== Records to process
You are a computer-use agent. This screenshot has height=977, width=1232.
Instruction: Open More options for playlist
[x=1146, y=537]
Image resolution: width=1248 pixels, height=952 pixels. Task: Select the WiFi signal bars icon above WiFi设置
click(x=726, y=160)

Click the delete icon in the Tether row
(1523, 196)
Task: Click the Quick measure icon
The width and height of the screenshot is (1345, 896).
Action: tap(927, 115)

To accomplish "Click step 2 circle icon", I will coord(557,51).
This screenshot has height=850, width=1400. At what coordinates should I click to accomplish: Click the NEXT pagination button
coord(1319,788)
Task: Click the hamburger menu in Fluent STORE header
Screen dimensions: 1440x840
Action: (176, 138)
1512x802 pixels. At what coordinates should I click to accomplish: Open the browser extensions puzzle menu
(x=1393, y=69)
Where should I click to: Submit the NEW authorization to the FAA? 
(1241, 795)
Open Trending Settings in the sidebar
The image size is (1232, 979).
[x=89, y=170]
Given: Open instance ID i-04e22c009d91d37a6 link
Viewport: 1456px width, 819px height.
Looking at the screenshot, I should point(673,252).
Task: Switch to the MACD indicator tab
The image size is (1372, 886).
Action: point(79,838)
====
Instructions to follow ::
When you answer, return the records above exactly as they stand.

Result of this task ::
You are a computer-use agent. This screenshot has height=977, width=1232.
Instruction: Open More options for playlist
[x=1146, y=537]
Image resolution: width=1248 pixels, height=952 pixels. Task: Select the WiFi signal bars icon above WiFi设置
click(x=726, y=160)

Click the delete icon in the Tether row
(1523, 196)
Task: Click the Quick measure icon
The width and height of the screenshot is (1345, 896).
Action: tap(927, 115)

To accomplish "Click step 2 circle icon", I will coord(557,51).
This screenshot has height=850, width=1400. At what coordinates should I click to accomplish: Click the NEXT pagination button
coord(1319,788)
Task: Click the hamburger menu in Fluent STORE header
Screen dimensions: 1440x840
Action: (176, 138)
1512x802 pixels. At what coordinates should I click to accomplish: Open the browser extensions puzzle menu
(x=1393, y=69)
Where should I click to: Submit the NEW authorization to the FAA? 
(1241, 795)
Open Trending Settings in the sidebar
The image size is (1232, 979).
[x=89, y=170]
Given: Open instance ID i-04e22c009d91d37a6 link
Viewport: 1456px width, 819px height.
Looking at the screenshot, I should point(673,252).
Task: Switch to the MACD indicator tab
The image size is (1372, 886).
Action: point(79,838)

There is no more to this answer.